Por eso, el regreso de Exxon al mercado venezolano no significa que la petrolera pueda descontar por iniciativa propia la deuda de cada barril que produzca. Una operación comercial futura y una sentencia contra la República son jurídicamente diferentes. Serían necesarios contratos que establezcan mecanismos de compensación, cuentas de garantía, prioridades de pago, cesiones de ingresos o fórmulas expresas para aplicar parte del flujo petrolero a la deuda.

Allí se encuentra la verdadera fuerza de la sentencia. No consiste únicamente en la posibilidad de perseguir bienes: también modifica la negociación. Venezuela necesita capital, tecnología, capacidad de mejoramiento de crudos pesados y acceso estable a los mercados. Exxon conoce Cerro Negro, posee experiencia en producción de petróleo extrapesado y puede aportar recursos que el país no tiene disponibles inmediatamente. Pero Exxon también es acreedora de una obligación reconocida por una corte federal.

La empresa podría exigir que cualquier regreso incluya garantías contra una nueva expropiación, jurisdicción arbitral internacional, control operativo, protección de los flujos de caja y un mecanismo verificable para recuperar progresivamente lo adeudado. Venezuela, por su parte, tendría que decidir cuánto petróleo, participación económica o prioridad de pago está dispuesta a conceder para atraer de nuevo a una compañía que expulsó en 2007.

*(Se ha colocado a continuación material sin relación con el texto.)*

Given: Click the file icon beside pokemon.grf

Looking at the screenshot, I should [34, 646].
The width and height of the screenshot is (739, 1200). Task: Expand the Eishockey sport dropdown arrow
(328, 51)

El contraste con ConocoPhillips permite comprender el fenómeno. Reuters informó que esa compañía ha paralizado las conversaciones sobre un posible regreso mientras exige el pago de aproximadamente US$11.000 millones derivados de las expropiaciones de sus proyectos. Exxon parece explorar una ruta distinta: negociar la entrada sin abandonar su posición como acreedora.

Ese camino podría ser más útil que perseguir activos dispersos en múltiples jurisdicciones. Una negociación vinculada a nuevos proyectos permitiría transformar una sentencia difícil de ejecutar en un sistema contractual de recuperación. Pero también plantea un problema político: los ingresos de una industria que debe financiar la reconstrucción venezolana podrían quedar comprometidos durante años por obligaciones originadas en las expropiaciones del chavismo.

Petromonagas conserva uno de los pocos mejoradores capaces de transformar el crudo extrapesado de la Faja del Orinoco en un producto más ligero y exportable. No obstante, requiere mantenimiento e inversiones significativas. Además, una empresa estatal rusa, Roszarubezhneft, sostiene que mantiene una participación en el proyecto, lo que añade una capa geopolítica y sancionatoria a cualquier eventual operación de Exxon.

El retorno, por tanto, no sería una simple reconciliación empresarial. Exxon volvería al escenario del despojo con un expediente judicial que ha sobrevivido casi dos décadas, múltiples procedimientos arbitrales y los cambios de representación política de Venezuela. Su presencia podría facilitar inversiones y elevar la producción, pero también convertir cada negociación en una discusión sobre cómo pagar el pasado.

La sentencia del juez Lamberth no autoriza todavía a Exxon a cobrar con petróleo venezolano. Hace algo más sutil: coloca a la compañía en una posición desde la cual puede convertir su regreso en la garantía que nunca tuvo.

Después de diecinueve años, Exxon no tendría que escoger necesariamente entre producir y cobrar. Puede intentar hacer ambas cosas. Venezuela, en cambio, deberá pagar para recuperar al inversionista que una vez decidió expulsar.